Courtrooms are no strangers to trauma. This includes the trauma many defendants experience throughout their lives, and the trauma they experience in court as they stand before a judge. In Wyandotte County District Court, these realities are beginning to inform the work judges do when encountering defendants who live with behavioral health challenges.
Call them “trauma-informed courts,” as Judge Kate Lynch does in her care and treatment docket, or “Behavioral Health Court,” the designated name for a docket over which Judge Michael A. Russell presides. Both judges participated in a panel discussion March 8 as part of Alive & Thrive Wyandotte County’s efforts to promote trauma-informed practices in the community. Alive & Thrive, a Healthy Communities Wyandotte Action Team, also raises awareness about the impact traumatic experiences and Adverse Childhood Experiences have on the county’s overall health.
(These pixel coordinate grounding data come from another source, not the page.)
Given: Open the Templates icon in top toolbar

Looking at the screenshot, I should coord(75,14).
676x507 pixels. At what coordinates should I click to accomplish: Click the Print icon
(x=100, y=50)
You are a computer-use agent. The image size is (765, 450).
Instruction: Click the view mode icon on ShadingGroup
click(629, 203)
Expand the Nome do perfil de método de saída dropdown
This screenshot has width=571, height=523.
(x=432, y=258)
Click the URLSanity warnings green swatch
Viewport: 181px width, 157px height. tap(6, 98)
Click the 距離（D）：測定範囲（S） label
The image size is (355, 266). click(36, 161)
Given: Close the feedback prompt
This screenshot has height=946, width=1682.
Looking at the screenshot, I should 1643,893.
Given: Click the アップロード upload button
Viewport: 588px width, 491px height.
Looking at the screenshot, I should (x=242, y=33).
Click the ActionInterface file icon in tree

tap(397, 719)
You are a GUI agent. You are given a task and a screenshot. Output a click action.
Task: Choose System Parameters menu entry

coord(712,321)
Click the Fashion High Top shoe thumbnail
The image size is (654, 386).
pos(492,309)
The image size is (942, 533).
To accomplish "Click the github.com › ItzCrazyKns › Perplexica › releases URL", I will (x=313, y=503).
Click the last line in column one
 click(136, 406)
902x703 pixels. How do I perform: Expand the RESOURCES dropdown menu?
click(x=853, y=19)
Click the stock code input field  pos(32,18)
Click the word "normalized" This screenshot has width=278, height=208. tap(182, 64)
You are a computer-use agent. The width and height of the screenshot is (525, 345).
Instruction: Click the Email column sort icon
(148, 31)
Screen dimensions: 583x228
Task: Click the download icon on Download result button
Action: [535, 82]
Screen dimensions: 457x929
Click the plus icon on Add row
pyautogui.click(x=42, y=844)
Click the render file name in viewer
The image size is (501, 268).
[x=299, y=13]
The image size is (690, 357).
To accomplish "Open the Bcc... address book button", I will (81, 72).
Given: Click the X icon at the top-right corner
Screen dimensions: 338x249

Sadly, many who have experienced trauma end up in the criminal justice system. Judge Lynch and Judge Russell recognize that if these people are going to stop cycling in and out of their courtrooms they need to help their defendants find a path to recovery rather than simply hand out sentences.
In fact, Judge Lynch and Judge Russell stressed that they don’t refer to the people they see as “defendants.” Rather, they are “clients” or “patients” or “participants.” Language, as Judge Lynch said, matters. It shapes perceptions and defines relationships. To use “trauma-informed” language is to recognize that the person in the courtroom is often someone whose experiences in life have overwhelmed his or her ability to cope.
Judge Lynch has been using a trauma-informed approach for several years. One of her hallmarks: she doesn’t wear a judge’s robe before her clients. “If that was the one simple thing that could reduce trauma so we could begin a conversation, I was willing to do it,” she said.
Judge Russell recently adopted the same practice in his Behavioral Health Court, where he works strictly with people who have a mental illness and who are on probation. The court, in partnership with Wyandot Center for Behavioral Healthcare, helps participants create individualized treatment plans and connects them with community-based services.
Before launching the court last year, Judge Russell said he noticed that a large number of probation revocations had one thing in common: They involved defendants with mental illness. “No one wanted to talk about the elephant in the room, which was many had mental health issues,” Judge Russell said. “So I started asking questions.”
Both judges said they work hard not to intimidate their clients. They conduct discussions across a table rather than from behind a bench that sits several inches above the courtroom floor. When a client successfully completes his or her treatment orders, Judge Lynch offers a hug; Judge Russell a handshake.
Although Judge Russell said it’s too early to assess results, he said the approach in his Behavioral Health Court has had an impact on the people he’s seen so far. Two of his three clients are making progress and appear to have found a path to recovery. Judge Lynch has seen a dramatic reduction in the number of people she has had to commit to Osawatomie State Hospital: from a high of 156 commitments in 2007 to a low of 102 in 2015.
These are the results both judges want to see. They show that courtrooms aren’t always about doling out punishments—that they can also be used to help people find a way to leave the criminal justice system so that they never return.